--- Extracted material ---

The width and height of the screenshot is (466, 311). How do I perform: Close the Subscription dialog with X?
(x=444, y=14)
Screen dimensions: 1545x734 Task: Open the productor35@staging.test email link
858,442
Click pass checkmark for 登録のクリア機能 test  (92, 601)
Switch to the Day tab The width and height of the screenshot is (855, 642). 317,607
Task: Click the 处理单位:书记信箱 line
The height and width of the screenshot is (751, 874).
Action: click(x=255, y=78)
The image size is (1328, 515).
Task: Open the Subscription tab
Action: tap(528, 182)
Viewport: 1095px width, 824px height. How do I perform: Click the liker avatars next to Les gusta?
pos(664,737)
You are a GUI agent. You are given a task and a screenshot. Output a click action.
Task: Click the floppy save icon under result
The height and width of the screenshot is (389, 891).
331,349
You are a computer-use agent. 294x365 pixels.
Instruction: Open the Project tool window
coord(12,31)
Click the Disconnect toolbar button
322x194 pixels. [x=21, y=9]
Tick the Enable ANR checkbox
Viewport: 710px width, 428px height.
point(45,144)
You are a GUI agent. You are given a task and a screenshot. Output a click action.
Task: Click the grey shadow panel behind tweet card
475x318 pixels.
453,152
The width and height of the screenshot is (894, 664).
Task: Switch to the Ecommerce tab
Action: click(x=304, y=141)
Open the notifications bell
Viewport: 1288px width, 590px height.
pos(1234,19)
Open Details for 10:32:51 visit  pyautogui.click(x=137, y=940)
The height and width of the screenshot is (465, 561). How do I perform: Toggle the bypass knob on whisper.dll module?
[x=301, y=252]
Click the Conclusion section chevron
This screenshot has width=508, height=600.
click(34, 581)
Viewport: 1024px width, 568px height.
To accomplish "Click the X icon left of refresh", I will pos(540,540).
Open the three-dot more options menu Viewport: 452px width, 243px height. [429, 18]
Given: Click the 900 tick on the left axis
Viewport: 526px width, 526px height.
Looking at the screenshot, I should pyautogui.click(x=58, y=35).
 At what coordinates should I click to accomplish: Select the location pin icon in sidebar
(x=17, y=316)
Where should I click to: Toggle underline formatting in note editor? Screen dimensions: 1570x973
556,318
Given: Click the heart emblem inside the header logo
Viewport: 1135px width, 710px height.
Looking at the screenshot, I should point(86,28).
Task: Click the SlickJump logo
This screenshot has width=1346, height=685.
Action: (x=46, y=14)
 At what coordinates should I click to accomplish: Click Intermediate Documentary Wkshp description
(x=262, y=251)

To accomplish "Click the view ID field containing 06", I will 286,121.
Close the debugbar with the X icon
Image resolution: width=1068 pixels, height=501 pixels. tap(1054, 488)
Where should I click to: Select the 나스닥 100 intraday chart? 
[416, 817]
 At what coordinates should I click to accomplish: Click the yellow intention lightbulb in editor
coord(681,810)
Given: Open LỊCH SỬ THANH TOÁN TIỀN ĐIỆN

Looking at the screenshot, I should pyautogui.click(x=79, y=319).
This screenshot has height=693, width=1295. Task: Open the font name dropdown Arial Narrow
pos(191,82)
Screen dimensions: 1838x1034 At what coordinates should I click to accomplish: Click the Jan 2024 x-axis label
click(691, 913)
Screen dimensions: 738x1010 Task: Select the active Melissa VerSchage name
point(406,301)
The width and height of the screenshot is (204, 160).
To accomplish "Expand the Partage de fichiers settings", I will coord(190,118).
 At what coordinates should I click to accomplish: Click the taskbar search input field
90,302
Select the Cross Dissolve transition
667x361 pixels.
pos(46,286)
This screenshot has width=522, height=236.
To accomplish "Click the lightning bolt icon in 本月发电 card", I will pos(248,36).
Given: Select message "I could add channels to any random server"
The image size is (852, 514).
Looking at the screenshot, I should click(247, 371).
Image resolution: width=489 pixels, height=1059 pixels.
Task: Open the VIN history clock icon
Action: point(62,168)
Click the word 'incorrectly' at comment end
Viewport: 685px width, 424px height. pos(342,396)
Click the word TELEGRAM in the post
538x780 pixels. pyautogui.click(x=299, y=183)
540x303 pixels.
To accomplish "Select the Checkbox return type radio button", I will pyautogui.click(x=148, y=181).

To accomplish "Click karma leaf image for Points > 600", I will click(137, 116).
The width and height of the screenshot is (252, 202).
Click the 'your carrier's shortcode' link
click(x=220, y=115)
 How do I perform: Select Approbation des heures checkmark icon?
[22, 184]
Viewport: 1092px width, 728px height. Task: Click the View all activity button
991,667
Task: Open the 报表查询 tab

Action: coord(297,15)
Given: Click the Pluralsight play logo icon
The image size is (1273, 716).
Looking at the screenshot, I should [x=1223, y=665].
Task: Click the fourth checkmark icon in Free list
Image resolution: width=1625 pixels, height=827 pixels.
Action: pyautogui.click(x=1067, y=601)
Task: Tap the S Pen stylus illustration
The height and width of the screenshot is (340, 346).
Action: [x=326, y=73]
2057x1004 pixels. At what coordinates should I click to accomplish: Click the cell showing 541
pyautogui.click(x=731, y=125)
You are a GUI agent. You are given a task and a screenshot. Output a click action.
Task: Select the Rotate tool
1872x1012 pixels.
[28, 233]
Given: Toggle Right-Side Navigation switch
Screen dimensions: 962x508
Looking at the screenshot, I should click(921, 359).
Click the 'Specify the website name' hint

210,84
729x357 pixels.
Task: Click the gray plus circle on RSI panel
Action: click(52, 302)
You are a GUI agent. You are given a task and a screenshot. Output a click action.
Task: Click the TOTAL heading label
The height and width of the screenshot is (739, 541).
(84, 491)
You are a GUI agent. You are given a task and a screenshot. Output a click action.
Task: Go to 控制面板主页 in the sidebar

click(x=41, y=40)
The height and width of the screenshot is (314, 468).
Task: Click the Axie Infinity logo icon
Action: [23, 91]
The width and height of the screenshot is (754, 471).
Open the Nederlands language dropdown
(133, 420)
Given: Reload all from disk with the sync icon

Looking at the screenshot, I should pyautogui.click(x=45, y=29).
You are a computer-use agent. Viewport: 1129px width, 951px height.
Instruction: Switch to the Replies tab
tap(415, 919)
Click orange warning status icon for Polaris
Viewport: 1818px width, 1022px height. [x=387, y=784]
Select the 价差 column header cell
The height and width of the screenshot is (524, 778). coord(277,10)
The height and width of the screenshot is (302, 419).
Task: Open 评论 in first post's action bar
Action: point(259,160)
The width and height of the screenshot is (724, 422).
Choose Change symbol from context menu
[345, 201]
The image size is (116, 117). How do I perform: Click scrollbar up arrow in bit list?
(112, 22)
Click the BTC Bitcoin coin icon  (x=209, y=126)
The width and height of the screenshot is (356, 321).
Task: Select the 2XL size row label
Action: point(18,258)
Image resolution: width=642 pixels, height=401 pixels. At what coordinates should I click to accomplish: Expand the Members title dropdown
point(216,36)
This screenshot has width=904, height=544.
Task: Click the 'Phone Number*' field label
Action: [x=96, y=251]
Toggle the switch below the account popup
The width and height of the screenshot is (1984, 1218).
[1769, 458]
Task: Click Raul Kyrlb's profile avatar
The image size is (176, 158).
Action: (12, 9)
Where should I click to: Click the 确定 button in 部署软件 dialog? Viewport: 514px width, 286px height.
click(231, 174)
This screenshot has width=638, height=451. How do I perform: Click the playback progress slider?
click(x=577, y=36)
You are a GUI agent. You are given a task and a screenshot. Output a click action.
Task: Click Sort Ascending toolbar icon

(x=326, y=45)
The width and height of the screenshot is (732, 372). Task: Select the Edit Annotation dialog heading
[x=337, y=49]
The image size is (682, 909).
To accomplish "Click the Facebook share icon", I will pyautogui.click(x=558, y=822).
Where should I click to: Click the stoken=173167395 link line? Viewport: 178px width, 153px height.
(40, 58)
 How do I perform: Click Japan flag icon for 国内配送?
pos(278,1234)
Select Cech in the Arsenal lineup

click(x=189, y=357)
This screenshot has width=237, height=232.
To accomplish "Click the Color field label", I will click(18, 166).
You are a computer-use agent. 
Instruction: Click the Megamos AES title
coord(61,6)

---

Task description: Return the lines of the listing exactly as they appear, starting with the line that contains "Viewport: 1095px width, 824px" and ending with the line that contains "Image resolution: width=1068", both included.

Expected answer:
Viewport: 1095px width, 824px height. How do I perform: Click the liker avatars next to Les gusta?
pos(664,737)
You are a GUI agent. You are given a task and a screenshot. Output a click action.
Task: Click the floppy save icon under result
The height and width of the screenshot is (389, 891).
331,349
You are a computer-use agent. 294x365 pixels.
Instruction: Open the Project tool window
coord(12,31)
Click the Disconnect toolbar button
322x194 pixels. [x=21, y=9]
Tick the Enable ANR checkbox
Viewport: 710px width, 428px height.
point(45,144)
You are a GUI agent. You are given a task and a screenshot. Output a click action.
Task: Click the grey shadow panel behind tweet card
475x318 pixels.
453,152
The width and height of the screenshot is (894, 664).
Task: Switch to the Ecommerce tab
Action: click(x=304, y=141)
Open the notifications bell
Viewport: 1288px width, 590px height.
pos(1234,19)
Open Details for 10:32:51 visit  pyautogui.click(x=137, y=940)
The height and width of the screenshot is (465, 561). How do I perform: Toggle the bypass knob on whisper.dll module?
[x=301, y=252]
Click the Conclusion section chevron
This screenshot has width=508, height=600.
click(34, 581)
Viewport: 1024px width, 568px height.
To accomplish "Click the X icon left of refresh", I will pos(540,540).
Open the three-dot more options menu Viewport: 452px width, 243px height. [429, 18]
Given: Click the 900 tick on the left axis
Viewport: 526px width, 526px height.
Looking at the screenshot, I should pyautogui.click(x=58, y=35).
 At what coordinates should I click to accomplish: Select the location pin icon in sidebar
(x=17, y=316)
Where should I click to: Toggle underline formatting in note editor? Screen dimensions: 1570x973
556,318
Given: Click the heart emblem inside the header logo
Viewport: 1135px width, 710px height.
Looking at the screenshot, I should point(86,28).
Task: Click the SlickJump logo
This screenshot has width=1346, height=685.
Action: (x=46, y=14)
 At what coordinates should I click to accomplish: Click Intermediate Documentary Wkshp description
(x=262, y=251)

To accomplish "Click the view ID field containing 06", I will 286,121.
Close the debugbar with the X icon
Image resolution: width=1068 pixels, height=501 pixels. tap(1054, 488)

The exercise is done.